# [The request]
Could you lay out the entries from the line with "Task: Open 'High" to the line with "Click the feedback", both included, as a Markdown table with the columns Row and Text, leaving out any blank lines?

Saved entries:
──────

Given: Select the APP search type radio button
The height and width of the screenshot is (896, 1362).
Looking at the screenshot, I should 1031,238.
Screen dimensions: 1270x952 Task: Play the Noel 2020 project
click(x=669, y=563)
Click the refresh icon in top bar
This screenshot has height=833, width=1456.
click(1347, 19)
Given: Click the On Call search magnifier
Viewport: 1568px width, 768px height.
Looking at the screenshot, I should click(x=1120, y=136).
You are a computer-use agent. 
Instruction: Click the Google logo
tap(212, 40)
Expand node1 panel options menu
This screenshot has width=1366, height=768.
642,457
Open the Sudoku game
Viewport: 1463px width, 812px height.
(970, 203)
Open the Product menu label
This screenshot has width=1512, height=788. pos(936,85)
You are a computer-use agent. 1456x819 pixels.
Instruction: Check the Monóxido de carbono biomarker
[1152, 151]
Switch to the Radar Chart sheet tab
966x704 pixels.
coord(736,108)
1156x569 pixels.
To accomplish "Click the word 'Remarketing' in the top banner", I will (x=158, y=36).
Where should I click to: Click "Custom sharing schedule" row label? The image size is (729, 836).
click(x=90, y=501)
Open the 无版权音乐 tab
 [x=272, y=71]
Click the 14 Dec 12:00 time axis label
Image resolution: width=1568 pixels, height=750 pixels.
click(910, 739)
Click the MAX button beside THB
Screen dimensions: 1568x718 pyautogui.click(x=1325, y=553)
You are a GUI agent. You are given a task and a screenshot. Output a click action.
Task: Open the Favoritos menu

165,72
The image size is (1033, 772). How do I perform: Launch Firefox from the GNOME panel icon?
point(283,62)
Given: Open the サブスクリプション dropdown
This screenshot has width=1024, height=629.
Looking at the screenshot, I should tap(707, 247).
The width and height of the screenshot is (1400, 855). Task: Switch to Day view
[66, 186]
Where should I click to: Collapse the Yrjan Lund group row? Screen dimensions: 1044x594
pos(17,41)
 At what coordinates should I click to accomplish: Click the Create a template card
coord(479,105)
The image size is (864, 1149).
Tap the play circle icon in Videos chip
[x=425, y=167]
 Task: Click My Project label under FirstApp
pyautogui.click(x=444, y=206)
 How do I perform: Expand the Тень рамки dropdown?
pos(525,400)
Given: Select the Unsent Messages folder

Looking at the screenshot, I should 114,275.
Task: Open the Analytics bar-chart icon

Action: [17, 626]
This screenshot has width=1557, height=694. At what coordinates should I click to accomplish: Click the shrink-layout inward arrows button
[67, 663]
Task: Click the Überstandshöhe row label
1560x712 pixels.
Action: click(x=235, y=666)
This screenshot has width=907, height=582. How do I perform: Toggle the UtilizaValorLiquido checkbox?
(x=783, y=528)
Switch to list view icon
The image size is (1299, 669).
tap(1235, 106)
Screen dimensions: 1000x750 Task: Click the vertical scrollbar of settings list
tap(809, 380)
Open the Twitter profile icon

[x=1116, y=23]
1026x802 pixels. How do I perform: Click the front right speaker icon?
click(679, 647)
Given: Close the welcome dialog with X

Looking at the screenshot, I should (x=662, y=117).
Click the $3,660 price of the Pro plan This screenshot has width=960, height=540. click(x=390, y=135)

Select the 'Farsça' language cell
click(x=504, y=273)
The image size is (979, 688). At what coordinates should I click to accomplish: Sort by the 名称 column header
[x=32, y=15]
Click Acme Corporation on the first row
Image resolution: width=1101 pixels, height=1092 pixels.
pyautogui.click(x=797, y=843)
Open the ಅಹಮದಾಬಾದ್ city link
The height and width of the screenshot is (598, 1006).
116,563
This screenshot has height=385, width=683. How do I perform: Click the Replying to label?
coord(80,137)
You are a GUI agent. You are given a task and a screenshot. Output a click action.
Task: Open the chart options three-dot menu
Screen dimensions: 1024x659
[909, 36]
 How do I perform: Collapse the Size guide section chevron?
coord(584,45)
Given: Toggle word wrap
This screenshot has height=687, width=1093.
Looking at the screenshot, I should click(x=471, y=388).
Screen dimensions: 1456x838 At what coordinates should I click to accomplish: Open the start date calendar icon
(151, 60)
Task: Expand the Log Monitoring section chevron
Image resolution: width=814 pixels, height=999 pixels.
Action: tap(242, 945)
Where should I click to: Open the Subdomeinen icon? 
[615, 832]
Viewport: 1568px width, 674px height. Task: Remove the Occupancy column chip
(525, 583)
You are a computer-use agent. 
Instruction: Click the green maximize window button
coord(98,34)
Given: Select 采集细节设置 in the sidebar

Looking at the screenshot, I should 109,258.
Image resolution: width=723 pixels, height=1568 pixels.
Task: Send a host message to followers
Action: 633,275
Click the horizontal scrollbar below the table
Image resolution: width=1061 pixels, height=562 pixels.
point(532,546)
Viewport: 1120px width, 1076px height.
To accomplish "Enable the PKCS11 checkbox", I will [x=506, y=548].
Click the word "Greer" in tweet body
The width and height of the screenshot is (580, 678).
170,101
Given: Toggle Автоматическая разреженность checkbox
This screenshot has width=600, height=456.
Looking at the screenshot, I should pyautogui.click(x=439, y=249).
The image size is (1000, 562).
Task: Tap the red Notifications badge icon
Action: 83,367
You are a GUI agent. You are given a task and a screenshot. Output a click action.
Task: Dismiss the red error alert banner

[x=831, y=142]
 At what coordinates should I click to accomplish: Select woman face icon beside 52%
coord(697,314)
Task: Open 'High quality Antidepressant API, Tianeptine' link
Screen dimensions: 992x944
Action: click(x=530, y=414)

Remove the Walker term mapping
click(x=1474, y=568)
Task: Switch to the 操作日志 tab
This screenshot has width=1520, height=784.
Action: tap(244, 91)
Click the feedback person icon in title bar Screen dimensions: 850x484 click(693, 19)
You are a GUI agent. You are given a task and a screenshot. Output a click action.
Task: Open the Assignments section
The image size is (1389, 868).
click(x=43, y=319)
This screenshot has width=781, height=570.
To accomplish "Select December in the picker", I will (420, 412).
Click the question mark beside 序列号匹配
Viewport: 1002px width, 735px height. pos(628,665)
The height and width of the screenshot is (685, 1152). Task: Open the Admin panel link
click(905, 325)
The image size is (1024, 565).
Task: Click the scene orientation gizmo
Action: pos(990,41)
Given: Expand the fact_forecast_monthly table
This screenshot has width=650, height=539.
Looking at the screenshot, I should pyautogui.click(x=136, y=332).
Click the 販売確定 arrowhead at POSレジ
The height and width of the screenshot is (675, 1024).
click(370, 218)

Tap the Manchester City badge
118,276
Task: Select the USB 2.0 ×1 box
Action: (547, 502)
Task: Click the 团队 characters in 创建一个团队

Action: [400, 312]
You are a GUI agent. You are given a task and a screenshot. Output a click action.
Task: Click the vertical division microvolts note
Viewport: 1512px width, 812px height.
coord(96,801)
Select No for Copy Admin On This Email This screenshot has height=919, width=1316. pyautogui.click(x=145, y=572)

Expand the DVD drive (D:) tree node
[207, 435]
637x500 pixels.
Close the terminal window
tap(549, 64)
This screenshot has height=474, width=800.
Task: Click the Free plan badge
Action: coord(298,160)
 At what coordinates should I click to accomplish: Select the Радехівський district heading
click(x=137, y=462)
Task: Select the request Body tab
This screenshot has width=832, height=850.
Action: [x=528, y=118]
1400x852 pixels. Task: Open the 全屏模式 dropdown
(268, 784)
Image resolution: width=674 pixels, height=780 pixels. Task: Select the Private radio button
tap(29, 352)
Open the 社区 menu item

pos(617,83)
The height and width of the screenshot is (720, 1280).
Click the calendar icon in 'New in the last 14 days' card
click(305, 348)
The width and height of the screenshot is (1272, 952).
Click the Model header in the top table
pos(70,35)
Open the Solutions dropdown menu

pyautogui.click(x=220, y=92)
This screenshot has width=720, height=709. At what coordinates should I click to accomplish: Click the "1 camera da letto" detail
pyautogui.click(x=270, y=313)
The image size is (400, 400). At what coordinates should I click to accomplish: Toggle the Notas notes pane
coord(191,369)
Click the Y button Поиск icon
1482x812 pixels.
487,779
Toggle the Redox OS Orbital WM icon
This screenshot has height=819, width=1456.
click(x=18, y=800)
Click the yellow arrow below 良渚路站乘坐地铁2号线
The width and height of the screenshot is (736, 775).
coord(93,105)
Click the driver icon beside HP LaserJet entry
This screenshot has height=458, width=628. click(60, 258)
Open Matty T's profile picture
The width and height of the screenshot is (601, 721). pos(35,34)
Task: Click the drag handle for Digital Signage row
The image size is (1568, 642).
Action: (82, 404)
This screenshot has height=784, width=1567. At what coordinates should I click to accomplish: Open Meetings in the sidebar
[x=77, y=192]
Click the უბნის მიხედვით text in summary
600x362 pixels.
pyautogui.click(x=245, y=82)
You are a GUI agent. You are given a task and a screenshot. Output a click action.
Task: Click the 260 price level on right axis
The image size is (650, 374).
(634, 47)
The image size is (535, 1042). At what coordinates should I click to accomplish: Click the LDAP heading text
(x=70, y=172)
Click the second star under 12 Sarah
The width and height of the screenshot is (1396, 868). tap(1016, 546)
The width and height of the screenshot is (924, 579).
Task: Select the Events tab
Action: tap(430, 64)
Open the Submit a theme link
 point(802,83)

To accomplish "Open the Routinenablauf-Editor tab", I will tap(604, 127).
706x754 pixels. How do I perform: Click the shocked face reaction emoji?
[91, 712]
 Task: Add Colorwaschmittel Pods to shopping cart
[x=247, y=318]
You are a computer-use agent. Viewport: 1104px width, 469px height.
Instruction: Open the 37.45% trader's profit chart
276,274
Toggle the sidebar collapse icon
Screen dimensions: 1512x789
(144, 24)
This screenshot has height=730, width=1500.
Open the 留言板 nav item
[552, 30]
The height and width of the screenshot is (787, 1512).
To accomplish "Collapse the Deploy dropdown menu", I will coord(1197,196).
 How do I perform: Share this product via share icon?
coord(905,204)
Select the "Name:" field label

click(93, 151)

──────

# [Solution to the exercise]
| Row | Text |
|---|---|
| 1 | Task: Open 'High quality Antidepressant API, Tianeptine' link |
| 2 | Screen dimensions: 992x944 |
| 3 | Action: click(x=530, y=414) |
| 4 | Remove the Walker term mapping |
| 5 | click(x=1474, y=568) |
| 6 | Task: Switch to the 操作日志 tab |
| 7 | This screenshot has width=1520, height=784. |
| 8 | Action: tap(244, 91) |
| 9 | Click the feedback person icon in title bar Screen dimensions: 850x484 click(693, 19) |